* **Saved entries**
· · · · ·

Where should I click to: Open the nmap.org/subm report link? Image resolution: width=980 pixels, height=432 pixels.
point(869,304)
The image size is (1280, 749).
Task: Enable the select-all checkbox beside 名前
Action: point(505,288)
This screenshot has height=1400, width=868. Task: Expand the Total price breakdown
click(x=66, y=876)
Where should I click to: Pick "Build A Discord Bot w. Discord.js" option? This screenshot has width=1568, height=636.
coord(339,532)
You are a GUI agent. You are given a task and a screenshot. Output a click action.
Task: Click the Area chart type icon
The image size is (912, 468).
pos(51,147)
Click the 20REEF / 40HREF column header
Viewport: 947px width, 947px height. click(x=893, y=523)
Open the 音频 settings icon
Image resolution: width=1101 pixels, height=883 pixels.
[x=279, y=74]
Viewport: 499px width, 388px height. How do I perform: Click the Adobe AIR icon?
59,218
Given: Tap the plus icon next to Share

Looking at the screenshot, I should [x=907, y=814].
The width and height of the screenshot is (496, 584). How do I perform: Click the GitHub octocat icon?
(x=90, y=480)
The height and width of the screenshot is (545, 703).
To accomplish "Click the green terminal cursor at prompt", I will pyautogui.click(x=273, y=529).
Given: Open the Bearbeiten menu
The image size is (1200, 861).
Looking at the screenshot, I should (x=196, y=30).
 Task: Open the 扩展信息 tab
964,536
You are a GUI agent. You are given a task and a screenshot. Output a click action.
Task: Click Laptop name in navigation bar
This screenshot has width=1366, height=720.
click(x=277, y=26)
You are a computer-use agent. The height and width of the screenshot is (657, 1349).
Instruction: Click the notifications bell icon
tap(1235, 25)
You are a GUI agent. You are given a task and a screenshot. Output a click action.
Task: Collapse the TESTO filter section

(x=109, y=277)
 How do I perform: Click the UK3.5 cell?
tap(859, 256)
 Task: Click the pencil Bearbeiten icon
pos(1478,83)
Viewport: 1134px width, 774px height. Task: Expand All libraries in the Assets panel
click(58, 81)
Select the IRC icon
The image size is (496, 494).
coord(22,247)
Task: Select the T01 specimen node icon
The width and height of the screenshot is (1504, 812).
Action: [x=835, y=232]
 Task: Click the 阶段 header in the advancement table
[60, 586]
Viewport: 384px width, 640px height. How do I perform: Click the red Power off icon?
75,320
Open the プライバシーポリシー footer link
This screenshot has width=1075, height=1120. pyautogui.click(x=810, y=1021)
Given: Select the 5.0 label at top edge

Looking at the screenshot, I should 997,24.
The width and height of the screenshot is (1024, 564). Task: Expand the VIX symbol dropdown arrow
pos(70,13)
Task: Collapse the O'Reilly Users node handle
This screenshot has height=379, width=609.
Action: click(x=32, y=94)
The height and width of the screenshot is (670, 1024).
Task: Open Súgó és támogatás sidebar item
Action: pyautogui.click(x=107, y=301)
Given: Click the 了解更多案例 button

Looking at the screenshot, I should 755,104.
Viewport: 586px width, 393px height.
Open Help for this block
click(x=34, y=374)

· · · · ·

Retype, exactly and in full, the lines above from the one containing "The height and width of the screenshot is (545, 703)." through the one containing "Task: Collapse the O'Reilly Users node handle".

* **ANSWER**
The height and width of the screenshot is (545, 703).
To accomplish "Click the green terminal cursor at prompt", I will pyautogui.click(x=273, y=529).
Given: Open the Bearbeiten menu
The image size is (1200, 861).
Looking at the screenshot, I should (x=196, y=30).
 Task: Open the 扩展信息 tab
964,536
You are a GUI agent. You are given a task and a screenshot. Output a click action.
Task: Click Laptop name in navigation bar
This screenshot has width=1366, height=720.
click(x=277, y=26)
You are a computer-use agent. The height and width of the screenshot is (657, 1349).
Instruction: Click the notifications bell icon
tap(1235, 25)
You are a GUI agent. You are given a task and a screenshot. Output a click action.
Task: Collapse the TESTO filter section

(x=109, y=277)
 How do I perform: Click the UK3.5 cell?
tap(859, 256)
 Task: Click the pencil Bearbeiten icon
pos(1478,83)
Viewport: 1134px width, 774px height. Task: Expand All libraries in the Assets panel
click(58, 81)
Select the IRC icon
The image size is (496, 494).
coord(22,247)
Task: Select the T01 specimen node icon
The width and height of the screenshot is (1504, 812).
Action: [x=835, y=232]
 Task: Click the 阶段 header in the advancement table
[60, 586]
Viewport: 384px width, 640px height. How do I perform: Click the red Power off icon?
75,320
Open the プライバシーポリシー footer link
This screenshot has width=1075, height=1120. pyautogui.click(x=810, y=1021)
Given: Select the 5.0 label at top edge

Looking at the screenshot, I should 997,24.
The width and height of the screenshot is (1024, 564). Task: Expand the VIX symbol dropdown arrow
pos(70,13)
Task: Collapse the O'Reilly Users node handle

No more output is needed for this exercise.